JUST a quick note really to make sure this doesn’t slip through the net with any small businesses, or any new business start ups. But there are new requirements for filing VAT returns.

Under the new HM Revenue & Customs rules, existing VAT-registered businesses with annual turnovers of £100,000 or more (excluding VAT), and any businesses which registered for VAT from 1 April 2010, now have to file their VAT returns online and pay their VAT electronically.

HMRC tells me that the vast majority of traders file their VAT returns quarterly. So that means the first quarterly returns affected by the changes are those covering April to June 2010. So these must be filed online by 7 August.

If you haven’t done it before it is quite simple.
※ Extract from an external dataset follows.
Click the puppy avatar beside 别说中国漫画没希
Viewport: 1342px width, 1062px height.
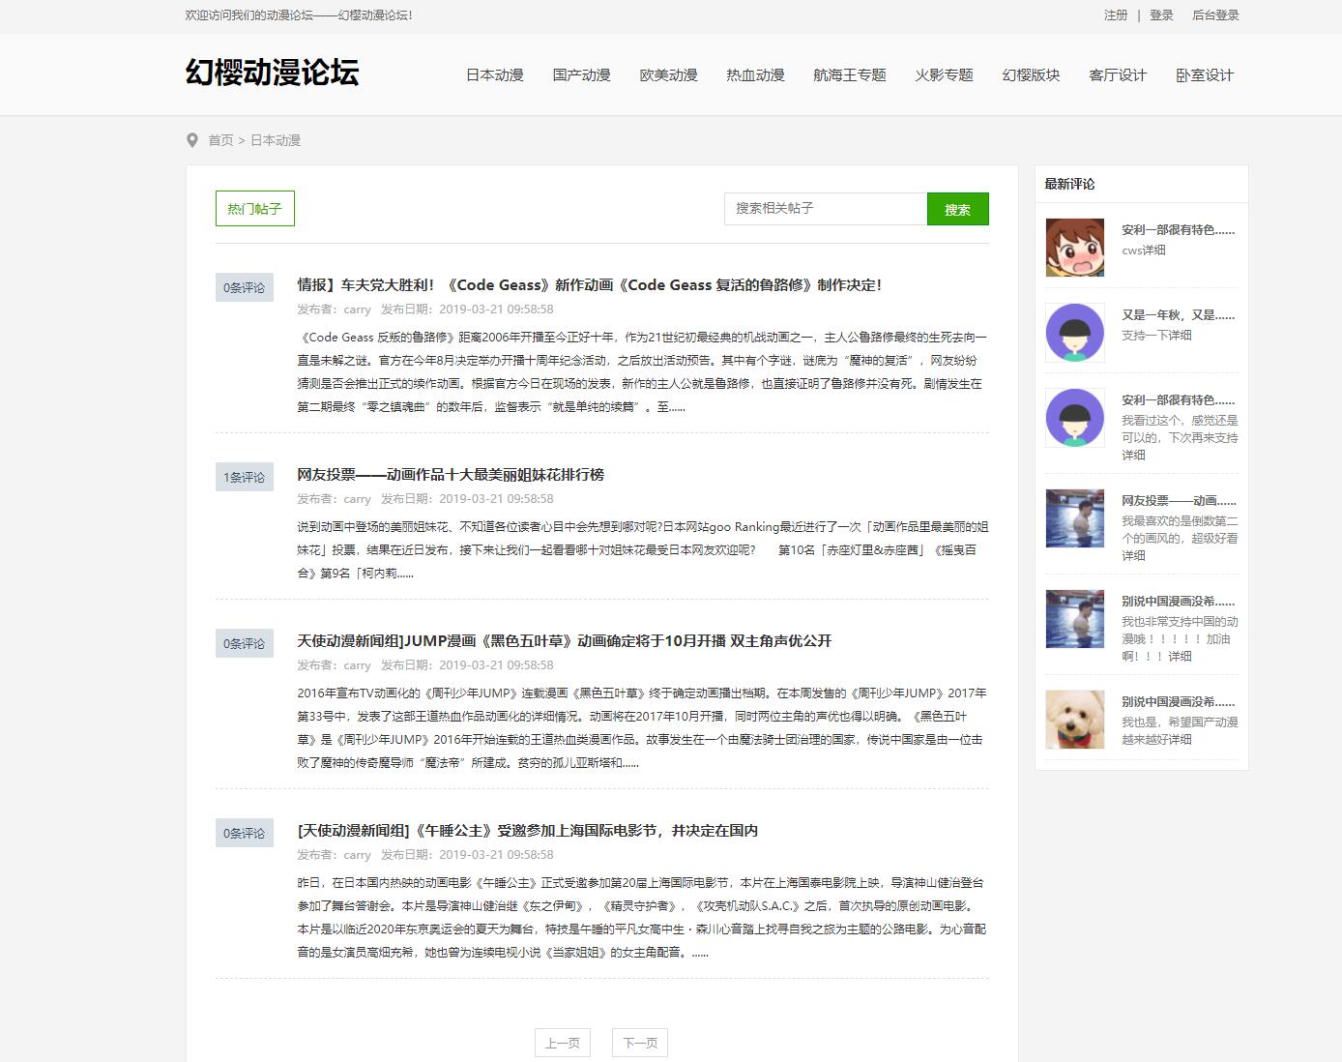pos(1075,720)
Even I’ve done it without mishap for the last VAT quarter for Business Car Manager. So I’m sure the rest of you out there can, too. Go to www.online.hmrc.gov.uk/registration.htm and follow the instructions on the screen to register online.

Perhaps more ominous is the potential for the new coalition government to ditch HMRC’s ‘Time to Pay’ scheme in next week’s emergency Budget in order to reduce UK plc’s rather large financial chasm. It was brought to my attention by Jane Bennett, head of campaigns at the Forum of Private Business.
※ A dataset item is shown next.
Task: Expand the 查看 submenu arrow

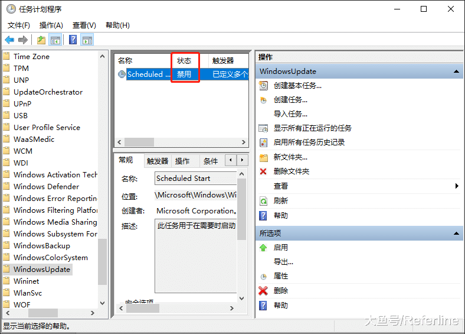Action: (x=457, y=186)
She said scrapping ‘Time to Pay’ scheme could force thousands of small firms struggling to manage tax payments into administration.

Otherwise known as the ‘Business Payment Support Scheme’, this innovative and helpful scheme was launched in 2008 to allow small businesses hit by the recession to defer tax payments to HMRC. Jane says that so far it has helped more than 200,000 businesses ease their cash flow problems by allowing them to defer over £5 billion in tax payments. I’ve met some business owners who have taken advantage of it – they say it’s really helped. The alternative was going bust.

“The Business Payment Support Scheme remains a real lifeline for many small firms struggling with cash flow and this will be the case for a while,” Jane told me. “Re-balancing the economy is clearly a major priority but sacrificing genuine support like this will only jeopardise small businesses and hinder sustained recovery.”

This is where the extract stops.